Facebook Twitter



Commercial operators are split between Main and State streets as a potential location for a light-rail system, which many people believe is coming to Salt Lake City whether residents want it or not.

While Main Street received the most recommendations during a public hearing Thursday with the Salt Lake City Planning Commission, the tally shows property owners at odds.The commission called the hearing to sample public sentiment regarding a downtown corridor for a future light-rail system. Such a project, though defeated in November when voters rejected a tax increase to fund the system, won a second wind with the Clinton administration when the government instituted changes for mass-transit financing.

While city planning officials and the Utah Transit Authority maintain the system is still only a possibility, the selection of a downtown route is the next step in a UTA-sponsored study of a rail project that they say won't raise local taxes.

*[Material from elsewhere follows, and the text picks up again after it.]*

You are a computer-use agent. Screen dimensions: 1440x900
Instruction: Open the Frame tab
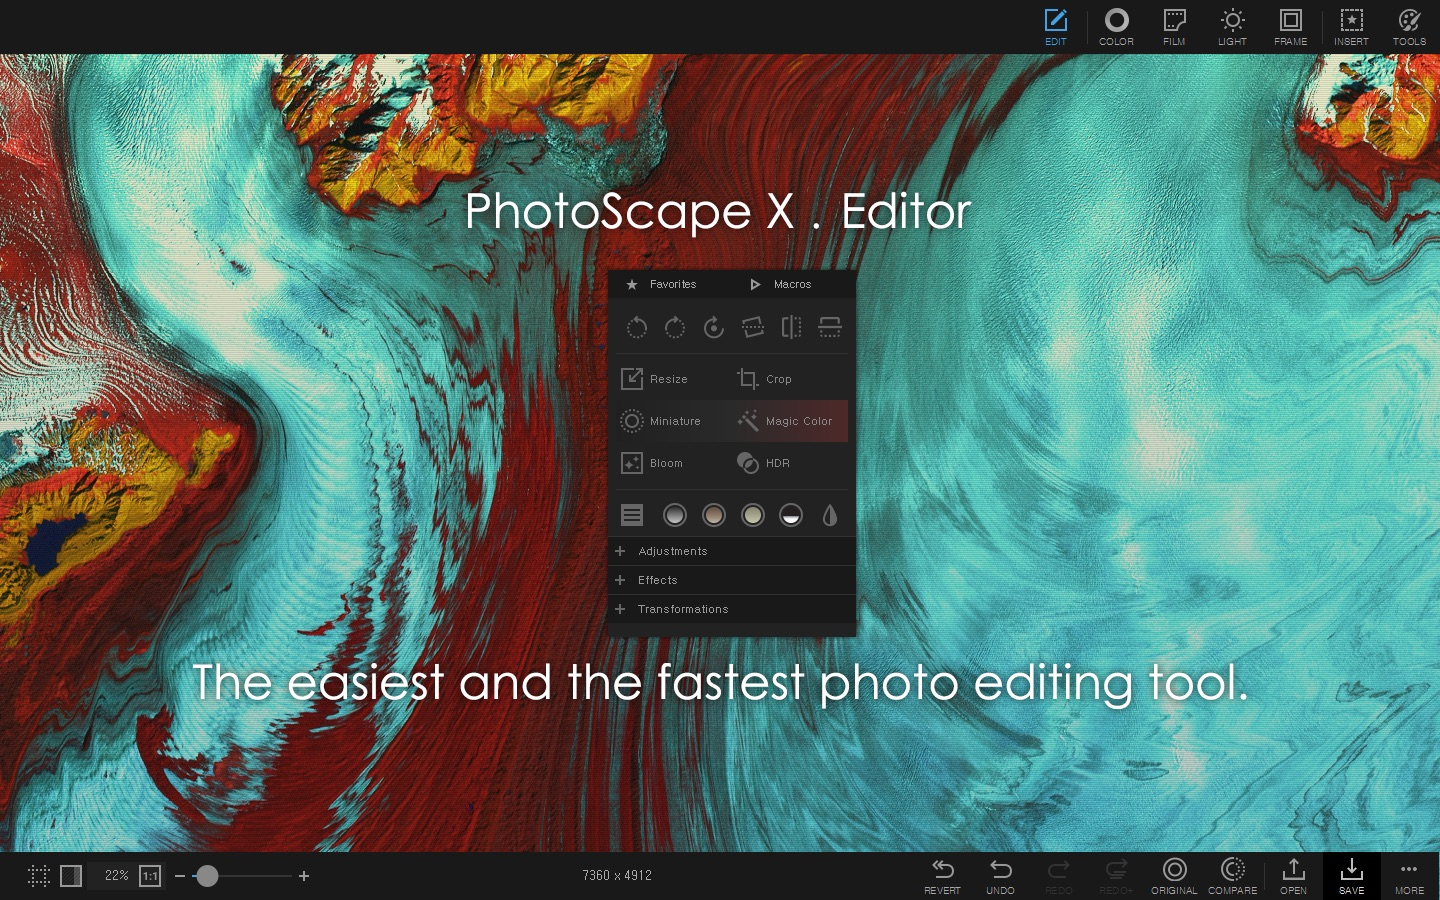point(1291,27)
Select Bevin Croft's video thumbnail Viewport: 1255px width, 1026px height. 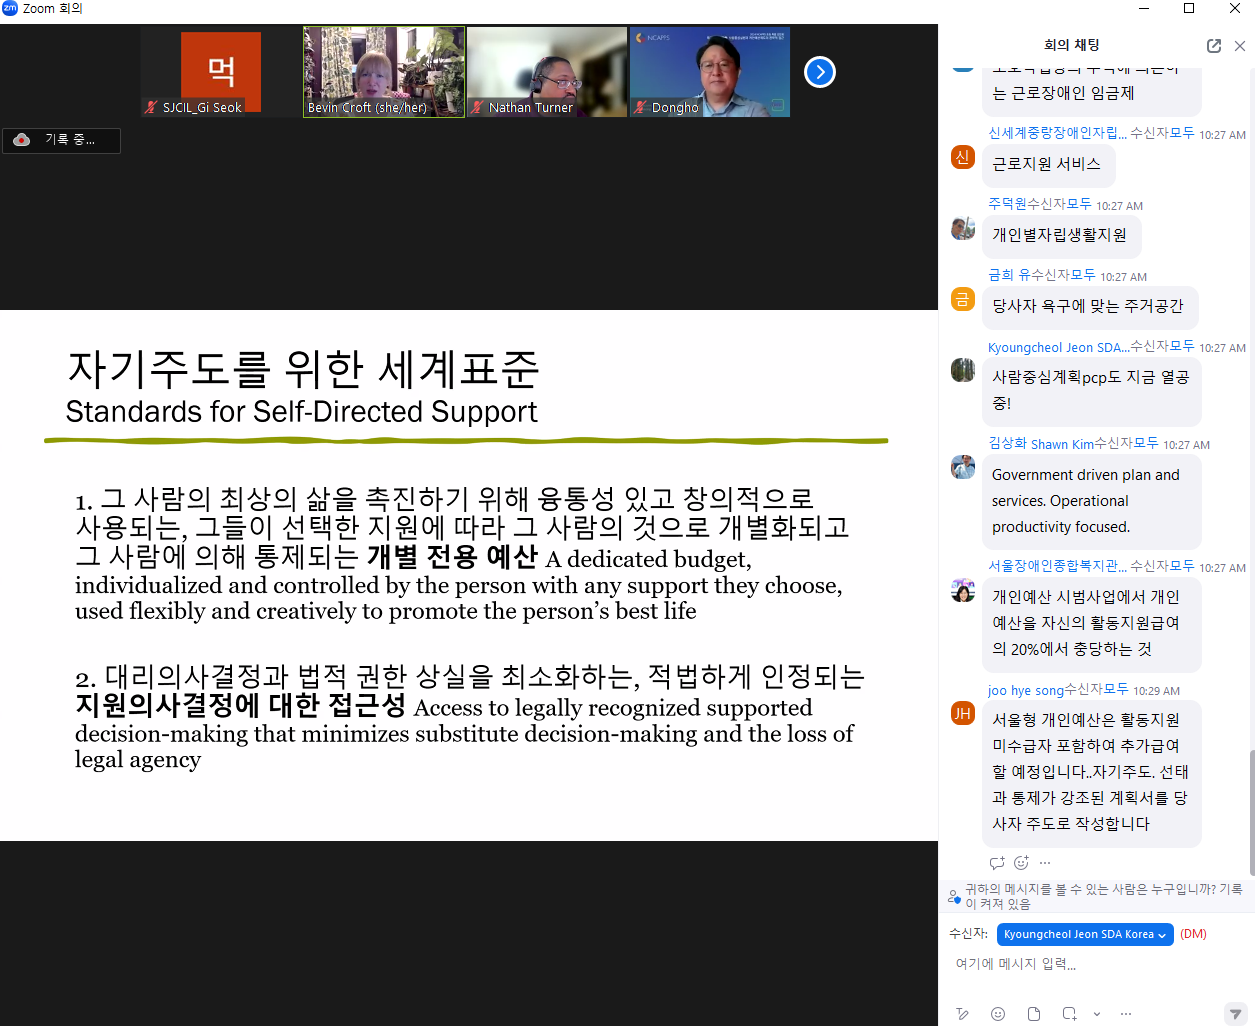(384, 72)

Route alternatives have been narrowed to Main Street, State Street and West Temple. No one sided with the West Temple route Thursday, but the remaining two options were each touted for their ability to provide access. UTA officials maintain their neutrality and say they'll go with whatever route the city selects.

A double-track Main Street route offers the most efficient design as a "people mover," said Downtown Retail Merchants President Skip Daynes. The merchants include backers like Nordstrom, ZCMI and O.C. Tanner, Daynes said.

Bob Farrington of the Downtown Alliance recommended the State Street route, saying there has not been enough consideration given to coordinating bus and rail routes.

Others countered that the State Street alignment would have passengers running between the bus and rail system to catch their next lift. Farrington said by defusing the bus and rail systems over a two-block area, the city avoids the single-street transit situation that other cities have learned to criticize.

A handful of residents avoided recommending any route and simply criticized the commission for even considering a rail system.

Salt Lake County resident Betty Christensen said access to the city center would be better served with a flexible bus hub, rather than the construction of a permanent rail system.

"It's like asking, `What do you want for breakfast? Hotcakes, hotcakes or hotcakes?" said Christensen, referring to the three route alternatives. "I shudder that the streets will be messed up."

The commission will recommend a route to the city by June 24. The City Council will also hold a public hearing before selecting a route on July 15.